* WHAT THE EXERCISE ASKS
Your reply should hold the line containing "收听微博 (1050, 134)" and every later line of the records, reproduced exactly, and no other lines.

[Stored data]
---------------

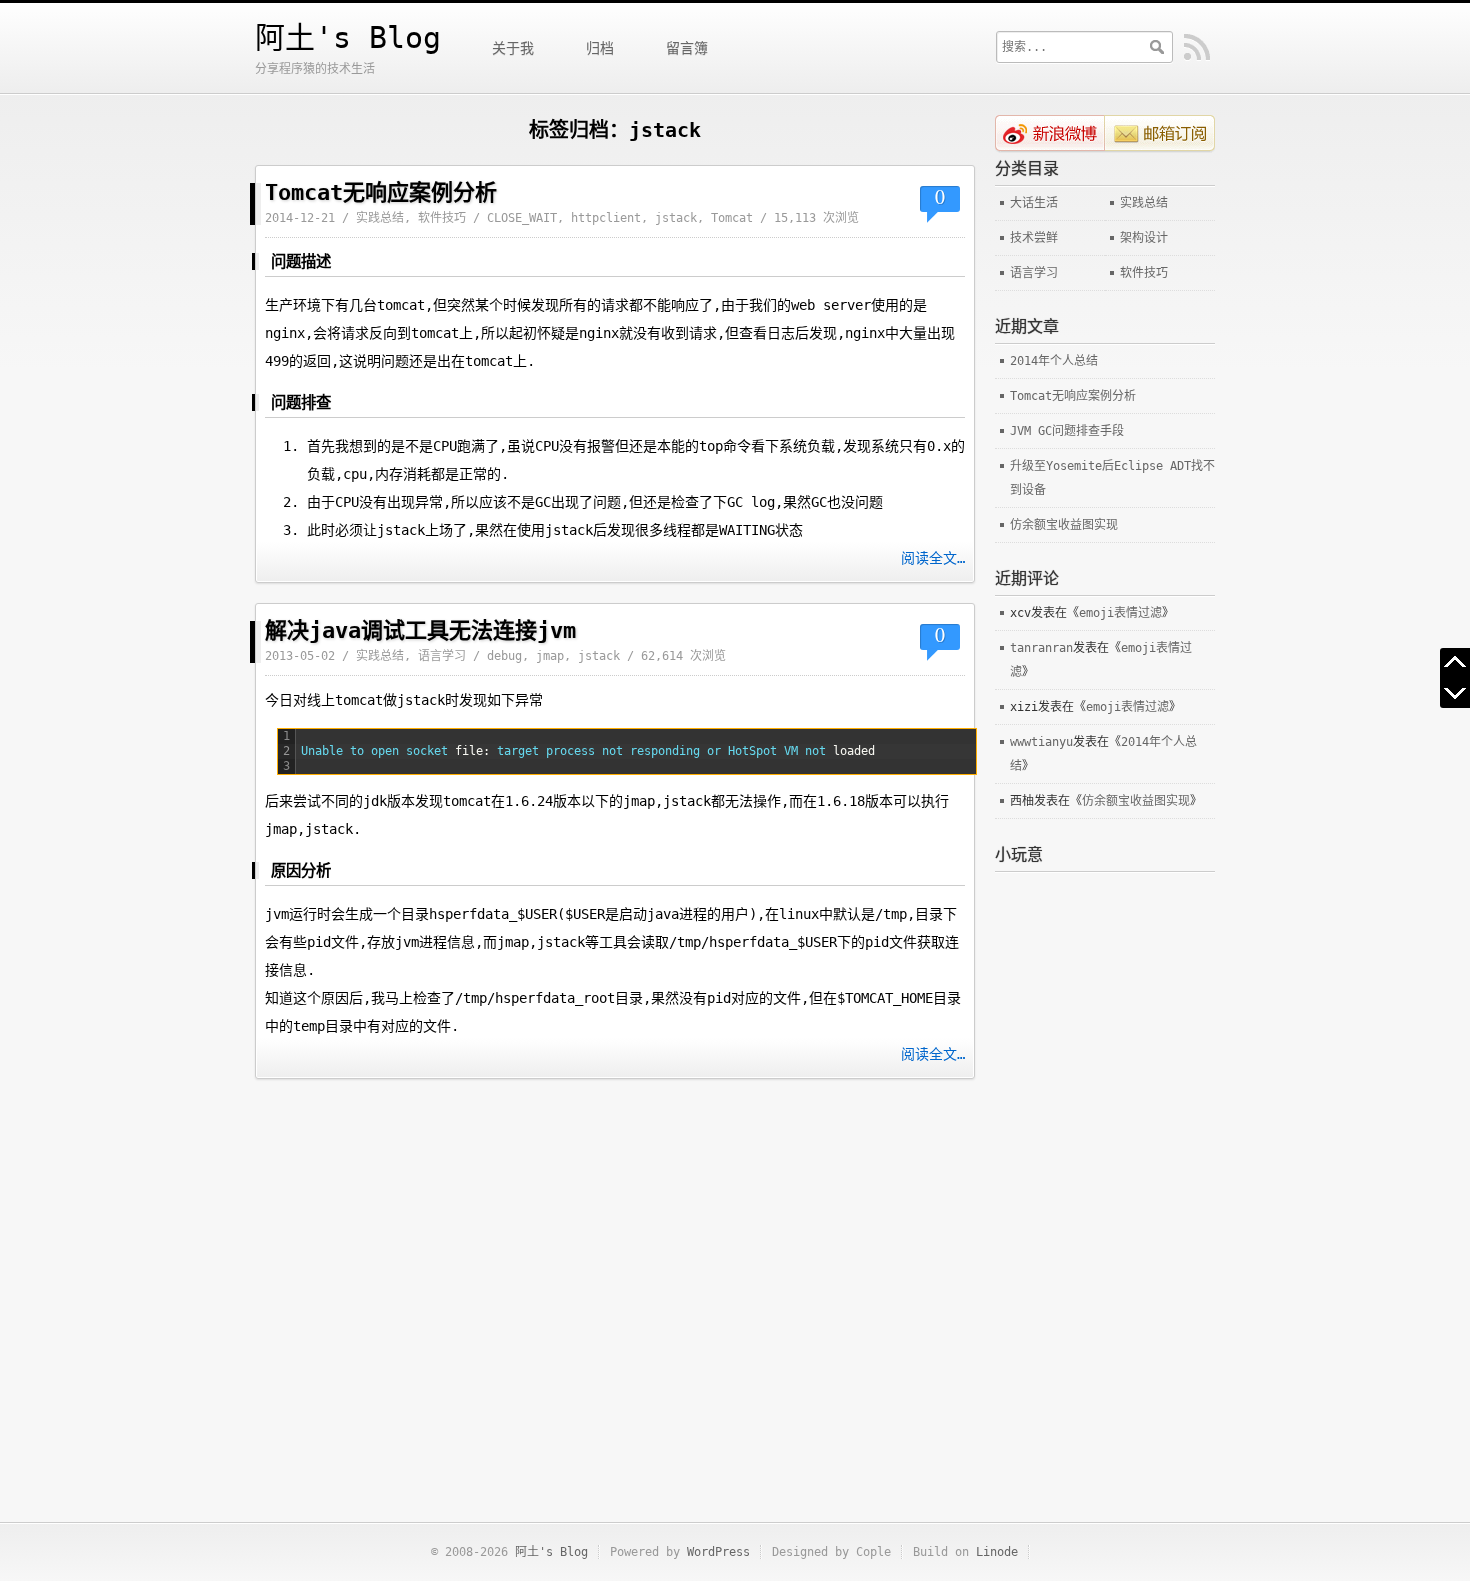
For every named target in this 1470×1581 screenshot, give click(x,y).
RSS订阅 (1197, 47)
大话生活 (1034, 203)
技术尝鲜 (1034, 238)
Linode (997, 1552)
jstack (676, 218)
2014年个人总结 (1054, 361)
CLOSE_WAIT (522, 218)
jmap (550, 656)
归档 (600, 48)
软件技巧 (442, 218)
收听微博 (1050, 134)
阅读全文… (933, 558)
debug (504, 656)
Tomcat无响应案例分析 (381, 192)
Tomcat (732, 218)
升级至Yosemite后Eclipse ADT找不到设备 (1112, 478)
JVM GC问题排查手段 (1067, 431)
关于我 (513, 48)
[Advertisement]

---------------

* WORKED SOLUTION
收听微博 (1050, 134)
阅读全文… (933, 558)
debug (504, 656)
Tomcat无响应案例分析 (381, 192)
Tomcat (732, 218)
升级至Yosemite后Eclipse ADT找不到设备 (1112, 478)
JVM GC问题排查手段 (1067, 431)
关于我 (513, 48)
[Advertisement]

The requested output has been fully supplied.